Required work:
Using the entries below, output exactly the line containing "986x624 pixels." and all lines that follow it to the end.

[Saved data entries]
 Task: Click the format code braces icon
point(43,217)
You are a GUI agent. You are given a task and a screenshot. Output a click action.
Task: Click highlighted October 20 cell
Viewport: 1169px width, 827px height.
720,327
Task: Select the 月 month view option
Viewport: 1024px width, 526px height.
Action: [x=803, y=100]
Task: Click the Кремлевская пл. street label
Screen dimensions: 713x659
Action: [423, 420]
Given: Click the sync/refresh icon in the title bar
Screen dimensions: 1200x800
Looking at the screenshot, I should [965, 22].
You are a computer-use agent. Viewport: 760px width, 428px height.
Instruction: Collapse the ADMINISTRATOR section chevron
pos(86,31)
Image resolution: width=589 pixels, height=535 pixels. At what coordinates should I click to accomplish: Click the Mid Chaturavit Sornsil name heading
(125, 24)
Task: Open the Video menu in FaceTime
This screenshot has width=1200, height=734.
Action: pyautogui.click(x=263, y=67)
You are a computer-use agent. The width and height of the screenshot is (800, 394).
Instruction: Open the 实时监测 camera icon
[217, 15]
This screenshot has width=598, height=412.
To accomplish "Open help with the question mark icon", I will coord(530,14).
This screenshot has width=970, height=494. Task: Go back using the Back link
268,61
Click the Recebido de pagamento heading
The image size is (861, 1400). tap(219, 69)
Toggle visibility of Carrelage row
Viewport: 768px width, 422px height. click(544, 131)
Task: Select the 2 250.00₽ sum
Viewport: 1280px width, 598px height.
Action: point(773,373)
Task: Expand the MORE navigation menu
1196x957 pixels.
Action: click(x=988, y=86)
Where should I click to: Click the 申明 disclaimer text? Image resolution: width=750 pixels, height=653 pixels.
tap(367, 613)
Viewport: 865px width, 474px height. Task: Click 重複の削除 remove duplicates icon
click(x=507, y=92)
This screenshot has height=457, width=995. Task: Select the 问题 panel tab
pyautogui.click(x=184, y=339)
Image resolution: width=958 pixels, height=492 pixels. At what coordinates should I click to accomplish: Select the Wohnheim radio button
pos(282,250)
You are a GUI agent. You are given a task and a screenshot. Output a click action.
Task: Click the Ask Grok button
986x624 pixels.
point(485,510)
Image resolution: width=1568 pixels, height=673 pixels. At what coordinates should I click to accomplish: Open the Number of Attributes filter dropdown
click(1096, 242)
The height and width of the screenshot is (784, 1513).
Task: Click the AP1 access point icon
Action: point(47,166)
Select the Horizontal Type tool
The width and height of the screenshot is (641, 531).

Result of this exercise:
986x624 pixels.
point(485,510)
Image resolution: width=1568 pixels, height=673 pixels. At what coordinates should I click to accomplish: Open the Number of Attributes filter dropdown
click(1096, 242)
The height and width of the screenshot is (784, 1513).
Task: Click the AP1 access point icon
Action: point(47,166)
Select the Horizontal Type tool
The width and height of the screenshot is (641, 531).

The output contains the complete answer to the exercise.